The Nd alloy molten metal 10 maintained at a temperature of 1430°C was poured into a pouring nozzle 1 (length 135 mm, pitch of the spout ports 9 8 mm) having 15 straight spout ports 9 with a hole diameter of 0.9 mm at a flow rate of 8.1 Kg/min. It was injected onto the cooling drum 2 at a rate of . Then, while observing the space between the pouring nozzle 1 and the cooling drum 2, when the icicle 12 hanging from the pouring nozzle 1 becomes large, move the scraper 3 from one end of the pouring nozzle 1 to the other by 0.75 mm. Moved at a rate of seconds/cycle.

When the molten Nd alloy 10 was rapidly cooled and solidified while removing the icicles 12 in this way, the specific gravity was 6.0 g/
Flakes used as a material for Nd-Fe-B permanent magnets having magnetic properties of (BH) _nax 10.1MGOe as bonded magnets of cm ³ were produced at a yield rate of 90.3% based on Nd alloy raw materials. On the other hand, when the molten Nd alloy 10 was ejected onto the cooling drum 2 without removing the icicles 12, some of the ejection ports 9 were blocked after 1 minute and 25 seconds.

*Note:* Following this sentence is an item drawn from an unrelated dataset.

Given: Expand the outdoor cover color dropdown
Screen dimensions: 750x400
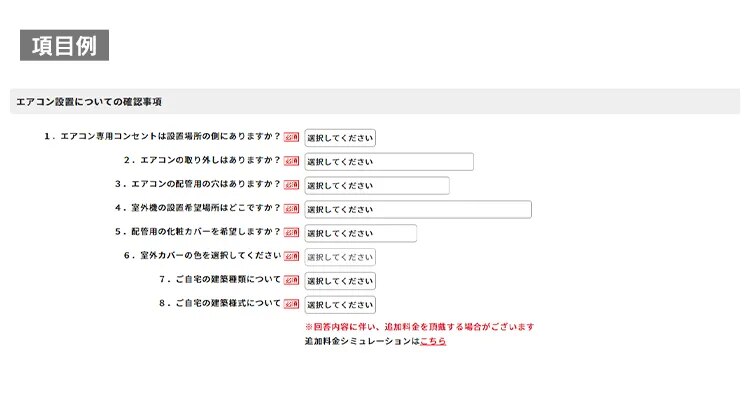Looking at the screenshot, I should coord(340,257).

In addition, granular iron, flakes with an amorphous structure, etc. are generated,
As a bonded magnet with a specific gravity of 6.0g/cm ² (BH) _n
The yield of flakes used as material for Nd-Fe-B permanent magnets with magnetic properties of _ax 9.0MGOe is
It was 83.4%, which was low in both properties and yield.

〔Effect of the invention〕

As explained above, in the present invention, when producing flakes by spouting highly viscous molten Nd alloy and rapidly cooling and solidifying, the molten Nd alloy is is injected onto the outer peripheral surface of the cooling drum. Therefore, the Nd alloy molten metal is supplied as a rectified stream with a constant thickness without clogging the spout or disrupting the flow of the molten metal to the cooling drum.
Therefore, the cooling conditions for the Nd alloy on the outer peripheral surface of the cooling drum are stabilized, flakes with consistent quality are produced, and Nd− alloy with high magnetic properties (BH) _nax is produced.
The yield of Fe-B permanent magnets is improved.

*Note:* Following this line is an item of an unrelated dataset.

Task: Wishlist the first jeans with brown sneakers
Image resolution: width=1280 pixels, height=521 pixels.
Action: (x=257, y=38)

[Brief explanation of the drawing]

Figure 1 shows how icicles formed around the spout are being removed with a scraper, Figure 2 is a plan view showing the main parts, and Figure 3 shows the entire apparatus for producing Nd alloy flakes. FIG. 1: Pouring nozzle, 2: Cooling drum, 3: Scraping rod, 4: Back and forth rod, 5: Tank wall, 6: Cylinder, 7a, 7b: Supply/exhaust hole, 8: Hook-shaped tip,
9: Spout nozzle, 10: Nd alloy molten metal, 11: Rectification,
12: Icicles.

Claims (1)

[Claims] 1. Molten metal is poured from a pouring nozzle with a large number of spouts arranged in a straight line on the outer circumferential surface of the cooling drum in an inert atmosphere.
The apparatus for manufacturing flakes by injecting molten Nd alloy is characterized in that a scraper is provided between the pouring nozzle and the outer circumferential surface of the cooling drum, the scraper moving forward and backward along the direction in which the spouting ports are arranged. Metal removal device for Nd alloy pouring nozzle.